Immediately notable in Fallen Leaves is its dated look. The intentional ‘70s-style roughness harkens back to a previous cinematic and political era, while also selling the film’s cynical edge. Tube radios, rotary phones, and jukeboxes clunk along as best they can, and more current equipment — compressors, hoses, and laptop computers — are repeatedly referred to as shoddy. The new, then, is not an improvement upon the old. The anachronistic mixture of items bridges a sense of the past to an image of the present, as if to say the fundamental ills of the infrastructure previously built to deliver modernity’s prosperity have remained unaddressed. Kaurismäki himself would certainly argue that the sociopolitical system itself is an outdated machine and its working-class cogs are the ones who suffer the most. On the radios, both Ansa and Holappa listen to the reports of Ukrainians suffering at the hands of invading Russian forces, and these journalistic interjections cue us to the fact that, regardless of the visual style, this is a movie about our present time. A brief shot of a calendar indicates the in-narrative year is 2024, implying this is an alternate reality (the news about Ukraine actually took place in 2022), but unlike the parallel universes we are used to seeing on-screen, this one offers no real reprieve from the world we know. The misfortune of those with less power in our flawed societies is a multiversal constant. There is no escape from this truth, not through the novels Ansa reads, the comic books Holappa flips through, the films they see at the cinema, the songs they hear performed, nor in the copious amounts of nicotine and alcohol consumed. The world of Fallen Leaves can be likened to the cracked mirror Holappa has in his locker: irrevocably fragmented yet still revealingly familiar.

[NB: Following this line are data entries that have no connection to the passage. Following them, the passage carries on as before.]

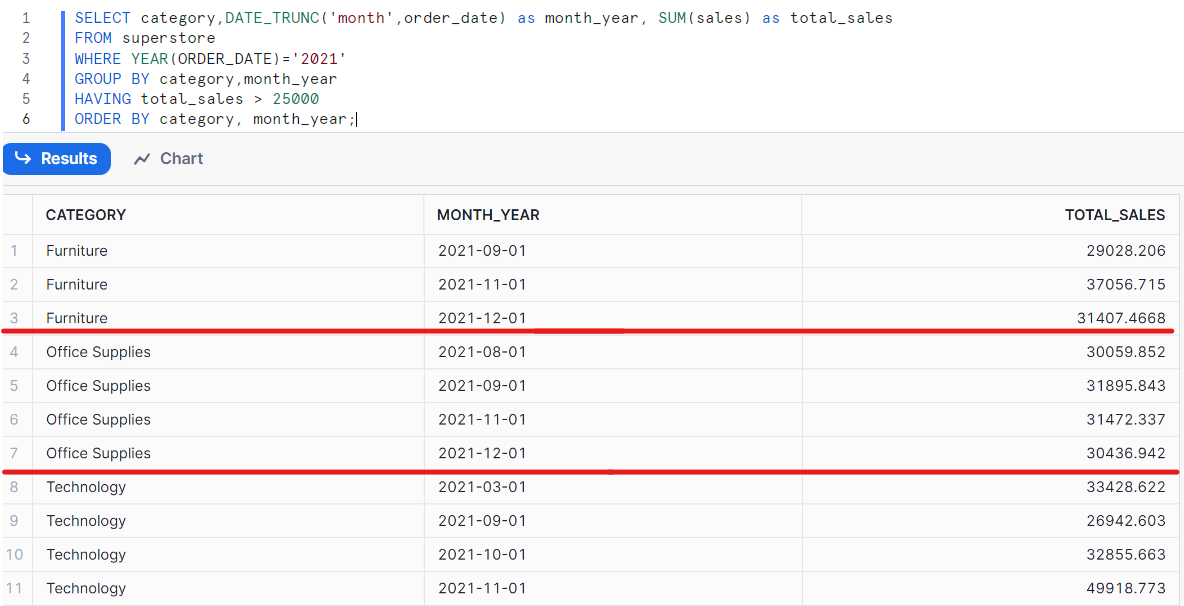Click line number 4 in editor gutter
The height and width of the screenshot is (606, 1184).
25,79
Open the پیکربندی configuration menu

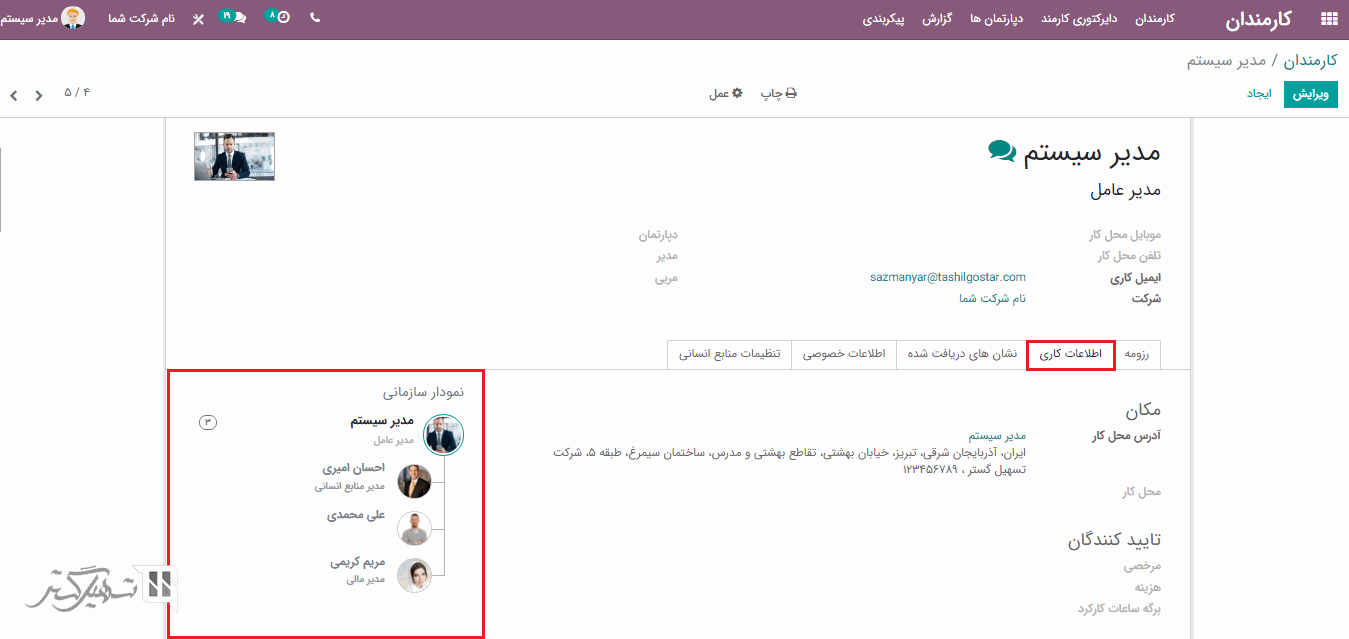(x=884, y=19)
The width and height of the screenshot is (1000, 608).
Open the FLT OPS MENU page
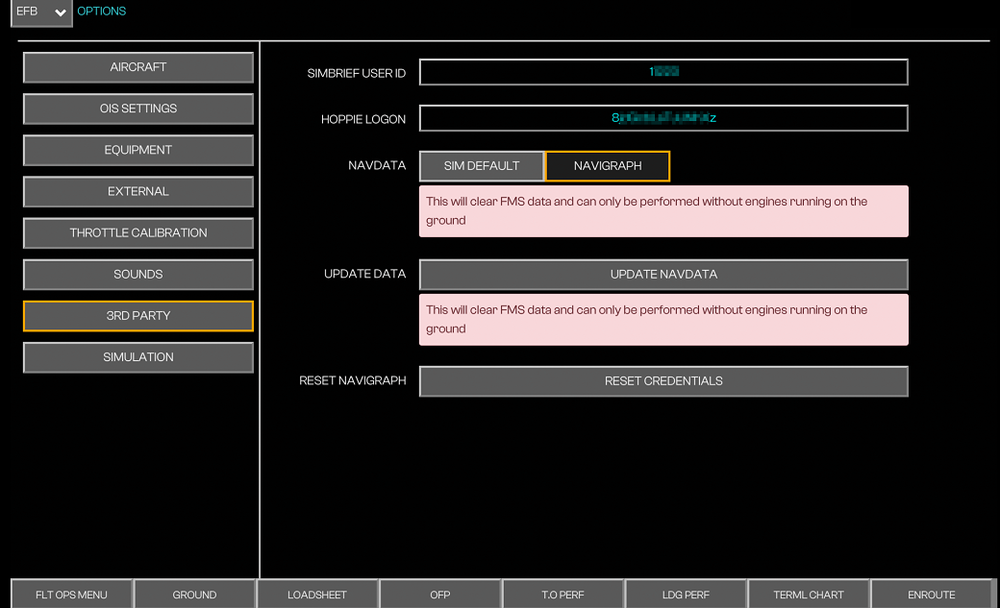click(x=71, y=594)

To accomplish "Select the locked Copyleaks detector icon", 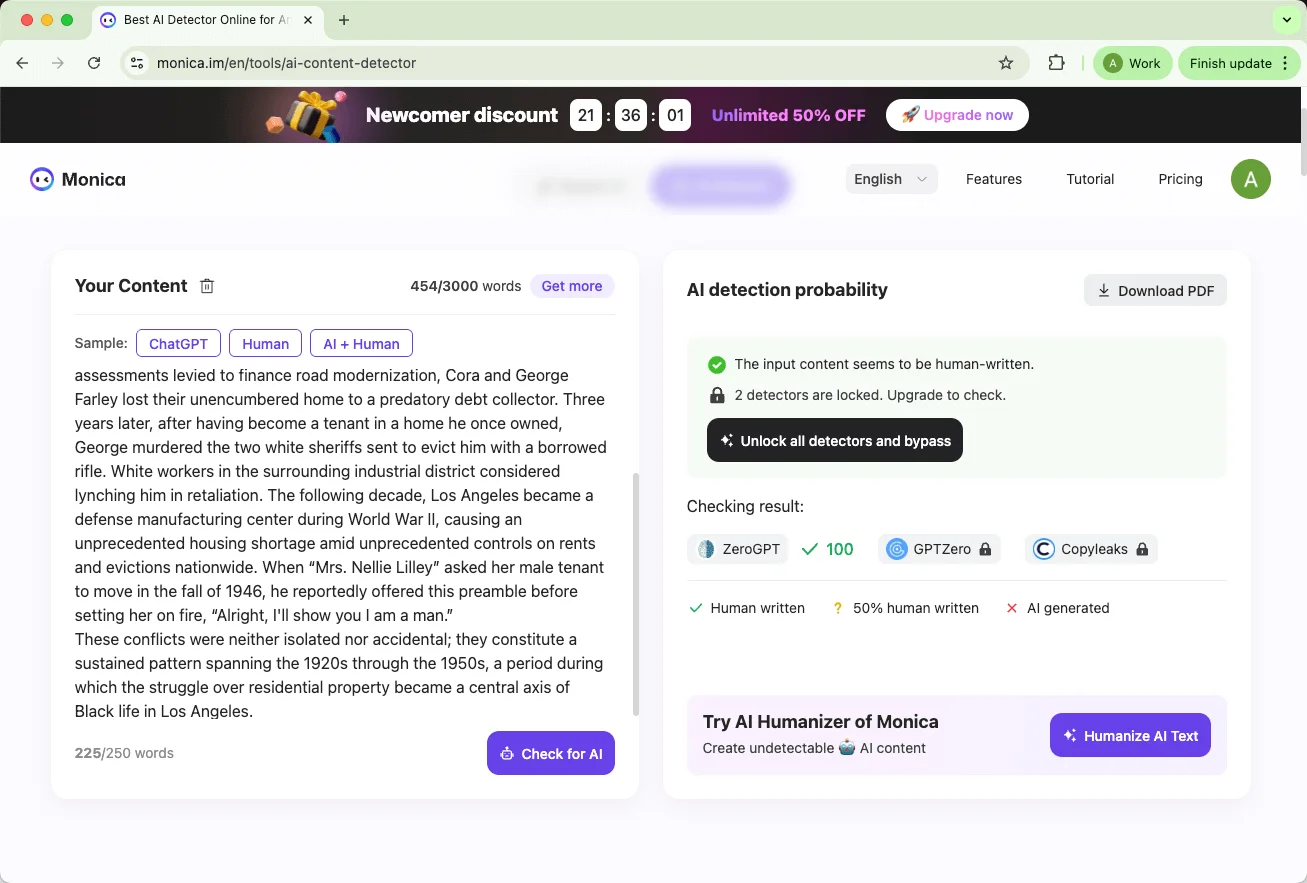I will click(x=1043, y=549).
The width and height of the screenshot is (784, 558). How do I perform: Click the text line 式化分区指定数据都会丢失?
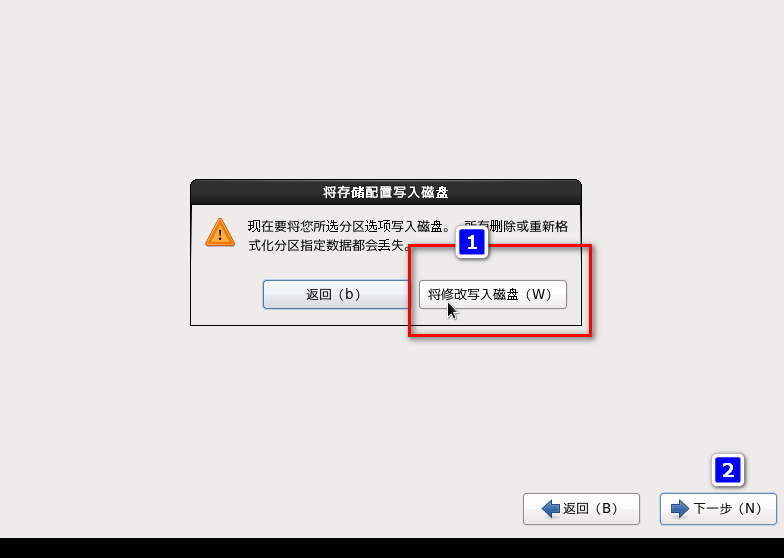point(326,246)
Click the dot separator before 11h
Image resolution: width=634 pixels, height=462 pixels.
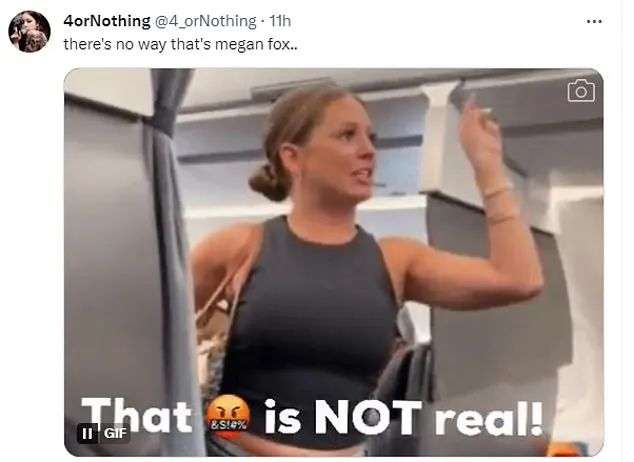pos(262,21)
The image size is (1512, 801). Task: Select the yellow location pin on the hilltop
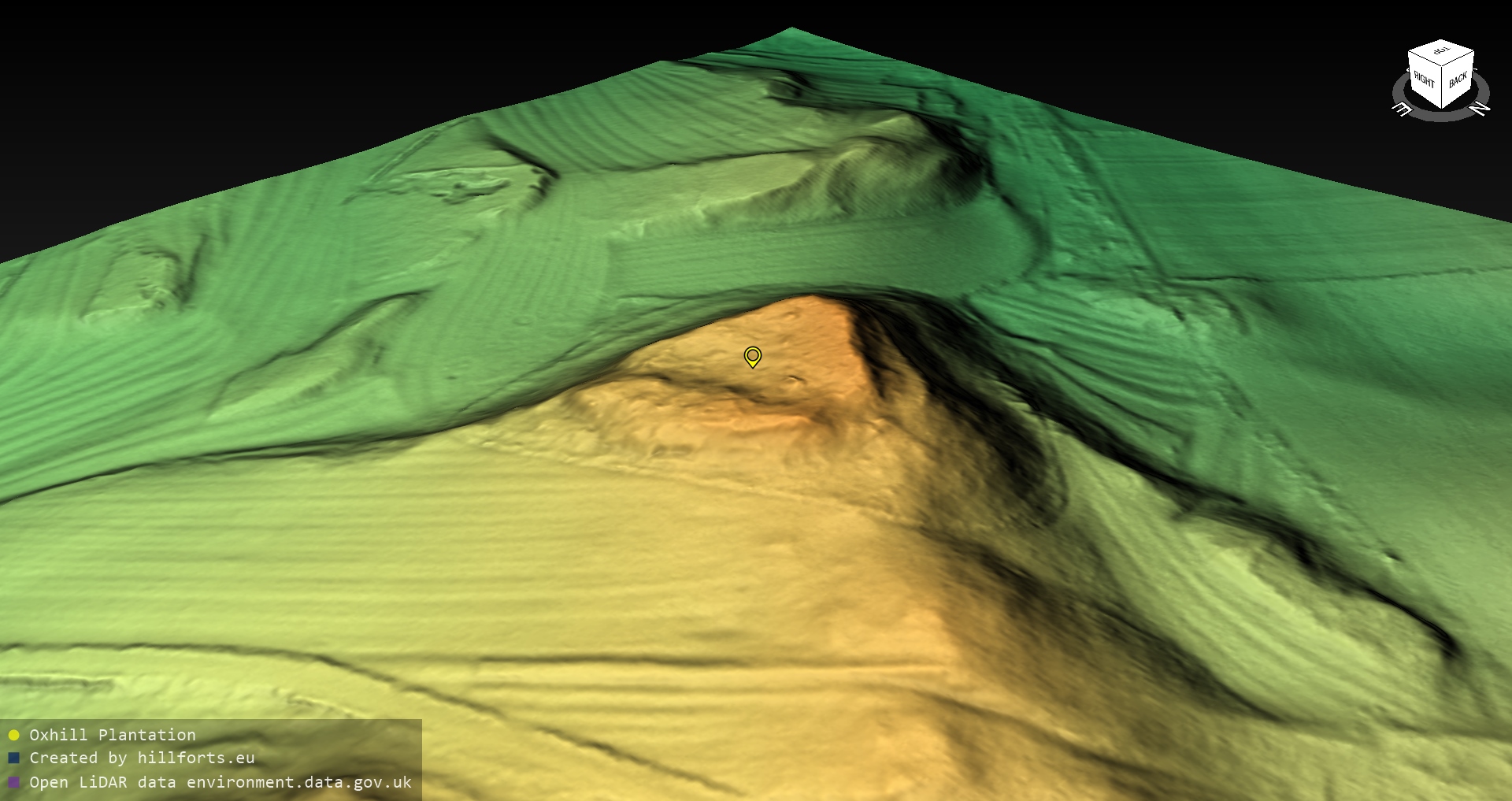(x=752, y=356)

Ansa and Holappa’s relationship, lacking spark or spice, is quietly sweet. Their romance takes place in a deeply unromantic world where even their smallest gestures feel mechanical and laborious. As they are in a sense products of a dehumanizing environment, their arcs come off as somewhat subordinate to the subtler and broader themes that come into view when one considers the whole picture; there aren’t many intricacies in their dynamic to dissect. At times, it’s possible to wish that the dialogue between the two led to more intriguing disclosures. Rarely do we see cracks in their masks, and when we do, the feelings illuminated, though potent, are general. Such is the drawback of using individuals as analogs for the wider experience of a social class. Watching these two people, both stunted by isolation, take awkward stabs at achieving genuine, vulnerable connection is far from entertaining spectacle. Yet their emotionally incremental victories are very much the point. The ample deadpan humor should serve as a reminder that these struggling people are indeed still people capable of finding sources of levity and mirth. If immediate, radical transformation of their current context is impossible, then change comes from the resilient act of daring to claim the broader array of human joys despite that context. For this reason, Kaurismäki should not be considered a pessimist. His characters may know hardship, but they also seem to know that there’s always a chance their courage will be rewarded.

DIRECTOR: Aki Kaurismäki; CAST: Alma Pöysti, Jussi Vatanen, Janne Hyytiäinen, Alina Tomnikov;  DISTRIBUTOR: MUBI;  IN THEATERS: November 17;  RUNTIME: 1 hr. 21 min.